E’ vero che gli anziani non pagano il canone RAI?

Tra le condizioni attualmente previste per l’esenzione dal pagamento del canone Rai c’è – è vero – anche quella anagrafica, ma non è l’unica condizione perché i requisiti in realtà sono tutti quelli qui sotto indicati:
a) Aver compiuto 75 anni di età entro il termine di pagamento del canone;
b) Non convivere con altri soggetti diversi dal coniuge;
c) Possedere un reddito che, unitamente a quello del coniuge convivente, non sia superiore complessivamente ad € 516,46 per tredici mensilità (€ 6.713,68 annui).

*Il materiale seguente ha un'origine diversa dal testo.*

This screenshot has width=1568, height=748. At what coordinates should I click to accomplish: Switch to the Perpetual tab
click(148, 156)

Inoltre, l’agevolazione spetta solo per gli apparecchi situati nell’abitazione di residenza e non quando siano installati (soltanto e/o anche) in luoghi diversi (ad esempio, in una seconda casa).
È evidente che l’agevolazione è riservata a situazioni di particolare disagio economico-sociale e a questo proposito ricordiamo che la Legge di Stabilità 2016 ha previsto l’innalzamento fino ad 8.000 euro della soglia di reddito annuo indicata sub c).

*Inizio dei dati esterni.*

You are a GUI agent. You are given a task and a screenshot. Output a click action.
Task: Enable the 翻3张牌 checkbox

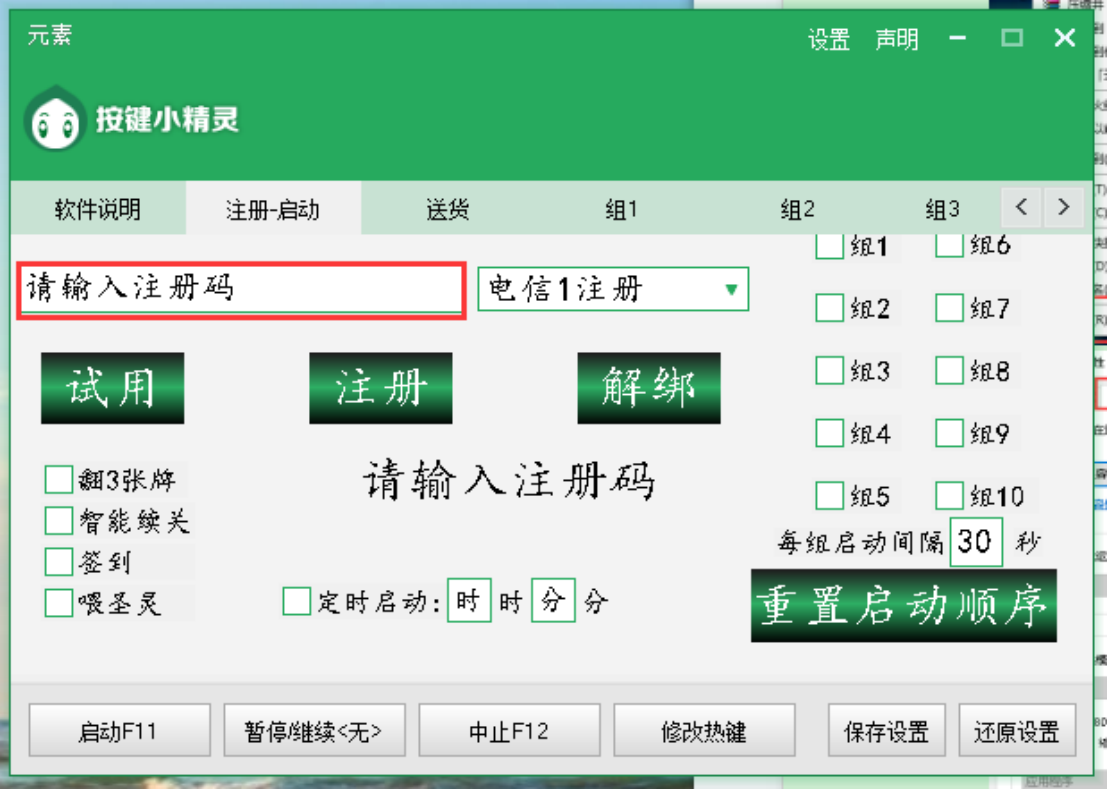59,480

Allo stato attuale – dato che sempre per la Legge di Stabilità 2016 un decreto del Mef in dirittura d’arrivo dovrebbe recare novità in proposito – ai fini dell’ottenimento del beneficio, i soggetti interessati devono presentare apposita “dichiarazione sostitutivaper i cittadini ultra settantacinquenni”, disponibile sul sito dell’Agenzia delle Entrate (www.agenziaentrate.gov.it), da presentare direttamente allo sportello presso un ufficio locale o territoriale delle Entrate oppure da spedire a mezzo raccomandata all’indirizzo indicato sullo stesso sito.
Ricordiamo anche che sul sito è stato naturalmente pubblicato anche il testo della più generale “dichiarazione sostitutiva” che il cittadino – seguendo le relative istruzioni – potrà utilizzare per dichiarare di non detenere né un apparecchio radio né un apparecchio tv, ovvero segnalare errori o situazioni particolari (potrebbe verificarsi, ad es. che il canone venga richiesto a nome del marito e a quello della moglie perché sono intestatari di due distinti contratti di fornitura di energia).

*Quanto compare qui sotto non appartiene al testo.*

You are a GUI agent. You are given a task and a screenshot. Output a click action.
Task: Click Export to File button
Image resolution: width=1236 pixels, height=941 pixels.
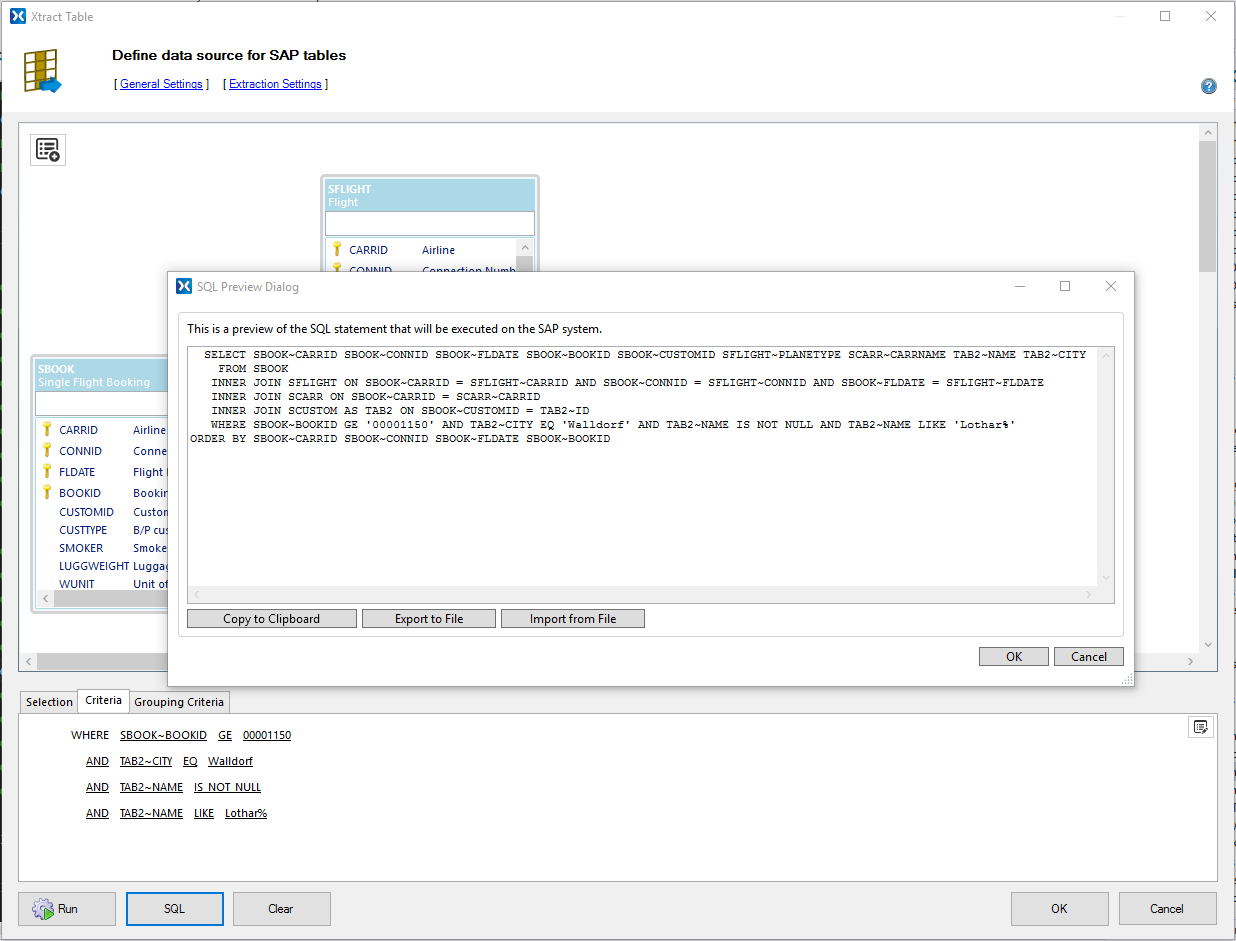coord(429,619)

Giunge però ora la notizia che il Consiglio di Stato – chiamato a esprimere, come previsto della legge, il parere sul Decreto Ministeriale cui si è accennato – abbia sollevato alcune riserve e chiesto chiarimenti anche di una certa rilevanza su vari aspetti della vicenda, “bacchettando” qua e là anche il Governo per qualche oscurità del provvedimento e anche per il ritardo con cui lo schema di decreto è stato predisposto.
A questo punto non si possono escludere evidentemente ritardi neppure sul periodo di esazione della prima rata del canone.